Museums-Nacht in der Synagoge

Aus Hermannstadt wurden im Holocaust keine Juden deportiert

Der Hermannstädter Otto Czekelius (1895-1974), in München und Berlin ausgebildet sowie von 1925 bis 1943 Stadtarchitekt von Madrid, war von 1954 an bis Ende seines Lebens auf gleicher Position im Dienst seiner Geburts- und Heimatstadt tätig. Ihm verdankt die Synagoge in der Salzgasse, dass alle zu Beginn der 70er-Jahre des 20. Jahrhunderts in direkter Nachbarschaft zu ihr errichteten Wohnblocks sie um nicht mehr als nur eine gefühlte Handbreit überragen und gebührenden Abstand zu ihr halten. Foto: Klaus Philippi

Hermannstadt – Sie steht seit 1899 am östlichen Altstadtrand in der Salzgasse/Constituției und kann zu allen Jahreszeiten an den ersten fünf Tagen der Woche jeweils bis um die Mittagszeit besucht werden. Trotzdem schenkt kaum eine andere öffentliche Veranstaltung der Synagoge von Hermannstadt so viel Achtung wie das Internationale Theaterfestival Sibiu (FITS). Findet dort ein Konzert, eine Lesung oder eine spannende Präsentation unter dem Logo der zehntägigen und größten Massenbegegnung in gesamt Hermannstadt und Region statt, bezieht auch schon mal gerne ein TV-Reporter mit Kamera und Mikrofon Stellung an ihrem Eingang zur vierspurigen Straße hin. 

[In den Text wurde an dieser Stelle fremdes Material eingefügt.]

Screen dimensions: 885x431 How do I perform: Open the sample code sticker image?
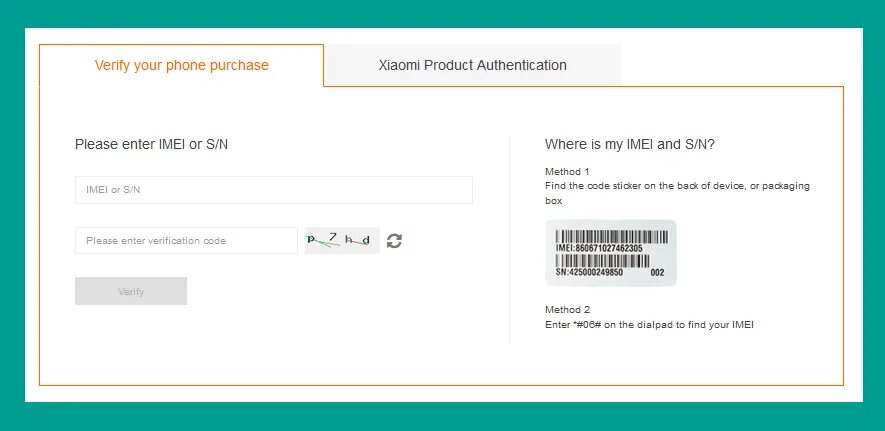[611, 253]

Die Geschichte der örtlichen jüdischen Gemeinde und ihres recht gut erhaltenen Tempels hingegen wird dabei eher marginal oder überhaupt gar nicht berührt. Zur Nacht der Museen soll endlich damit aufgeräumt werden: Samstagabend, am 13. Mai, informiert das Brukenthalmuseum ab 18 Uhr mit einer Sonderausstellung in der Hermannstädter Synagoge über ihren Bau und den gemeinschaftlichen Alltag der Juden vor Ort seit über 200 Jahren. 

Die erste Erwähnung von Juden in Hermannstadt lässt sich auf 1492 datieren, wobei das Bürgerrecht ihnen sehr viel später um die Mitte des 19. Jahrhunderts zugestanden wurde. Der Baubeginn der Synagoge 1899 stimmt mit der Wahl und Berufung von Armin Horowitz zum ersten städtischen Rabbiner überein. 

Bei Recherche im Bildband „Hermannstadt. Porträt einer Stadt in Siebenbürgen“ von Hermann und Alida Fabini (2020, Monumenta und Honterus Verlag, 5. Auflage) hält eine bis 1880 rückverfolgbare Statistik fest, dass Hermannstadts Jüdische Gemeinde zwei Jahre nach Ende des Zweiten Weltkriegs auf ihre größte Mitgliederanzahl angewachsen war. 

Den 1905 geschlossenen und bis einschließlich heute öffentlich unzugänglichen Friedhof in der Elisabeth-Vorstadt/Lazaret hatten die jüdischen Einwohner noch im frühen 19. Jahrhundert zu einer Zeit angelegt, als die siebenbürgisch-sächsisch besetzte Verwaltung Hermannstadts ihnen eine Wohnungsnahme und Beisetzung in der Innenstadt verweigerte. 

Die jüdische Abteilung des 1907 eröffneten urbanen Friedhofs am Jungen Wald/P˛durea Dumbrava jedoch ist historisch genauso alt wie die Areale aller Gemeinden christlicher Konfessionen.

Heute leben etwa 50 Juden in Hermannstadt. Mit Förderung durch das örtliche Konsulat der Bundesrepublik Deutschland haben vor wenigen Jahren Handwerks-Gesellen auf der Walz Säuberungen am Dachboden und Reparaturen an den Fenstern und Türen der Synagoge durchgeführt. Otto Deutsch, in dessen Mandatszeit die Reinigung und Nachbesserungen vorgenommen worden waren, und der 2022 zu Familienangehörigen nach Übersee emigriert ist, hat den Vorsitz der Jüdischen Gemeinde Hermannstadts seinem jüngeren Stellvertreter Tiberiu Baruch übergeben. 

Die Nacht der Museen in der Synagoge schließt laut Plan eine halbe Stunde vor Mitternacht.